Selanjutnya bersiaplah merapikan gaun atau rambut anda yang mungkin sudah kusut masai atau barangkali sekedar men-setup ulang wewangian anda yang sudah jauh berubah... he..he..
Ketiga, Fasilitas Kereta yang Buruk. Sejauh ini fasilitas kereta yang "dijual" oleh PT. KAI Commuter Jabodetabek adalah keberadaan mesin pendingin (AC). Fasilitas inilah yang konon menjadi diferensiasi produk dan menjadi "value" dibandingkan dengan KRL ekonomi (almarhum red.). Sayangnya fasilitas ini di beberapa rangkaian kereta generasi awal, sudah tidak berfungsi optimal. Di pagi hari pada saat udara masih sejuk keberadaannya cukup dirasakan, namun sangat berbeda ketika perjalanan pulang di sore hari berfungsi layaknya mesin pemanas, hanya meninggalkan bunyi bising dan menebar hawa panas dari atap kabin. So, apa bedanya dengan KRL ekonomi yang sudah dialmarhumkan itu?

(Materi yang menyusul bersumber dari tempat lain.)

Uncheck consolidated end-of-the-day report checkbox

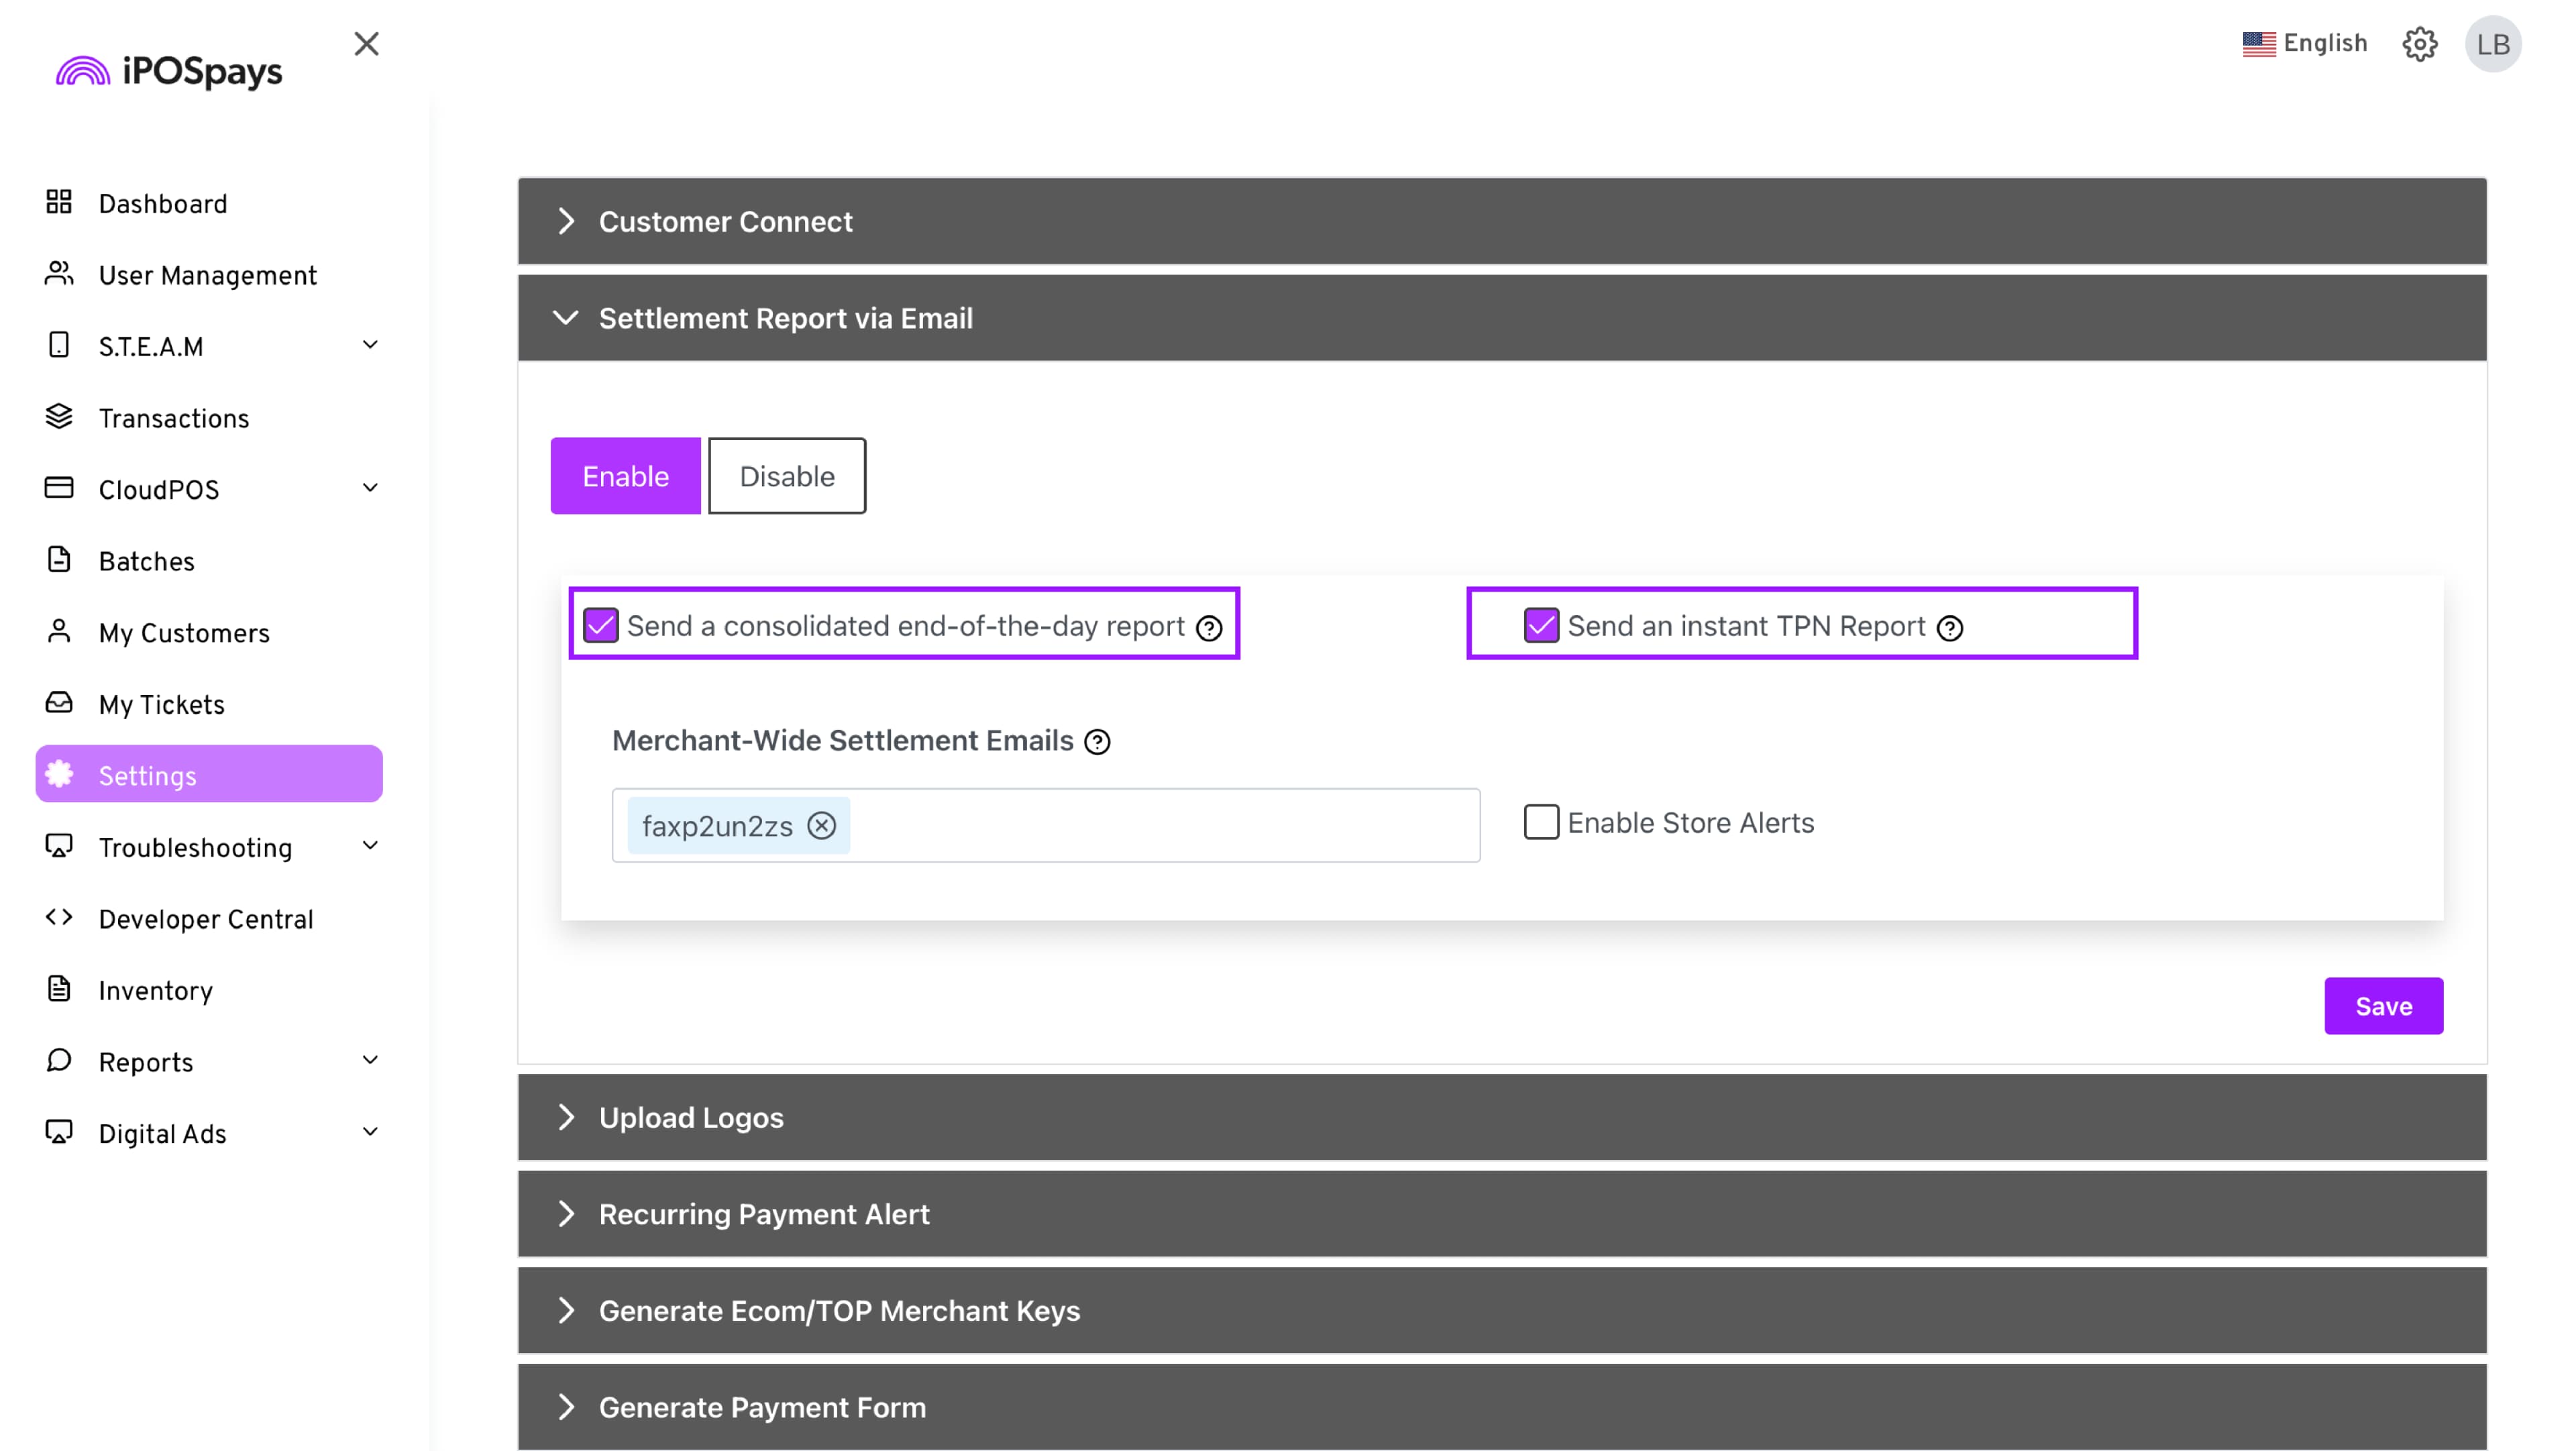click(601, 626)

Terkait dengan rangkaian kereta generasi awal yang konon didatangkan dari Jepang itu, isteri saya bercerita kalau temannya yang kebetulan mengajar di perguruan tinggi negeri di bilangan Depok bertemu dengan kolega seniornya dari Jepang yang sedang berkunjung ke kampusnya. Suatu ketika koleganya itu melihat rangkaian kereta yang kebetulan lewat di depan kampus tersebut lalu spontan seakan berteriak: "Lho...! Itu kan kereta yang aku naiki waktu aku kecil...!" Teman isteri saya hanya berucap: "Masa sih...?" Ngga salah lagi, dibadan kereta rupanya masih tertulis hurup kanji yang kira-kira menyatakan rute yang dijalani kereta itu ketika masih beroperasi di Jepang. Sudah terlalu rentakah untuk beroperasi secara layak?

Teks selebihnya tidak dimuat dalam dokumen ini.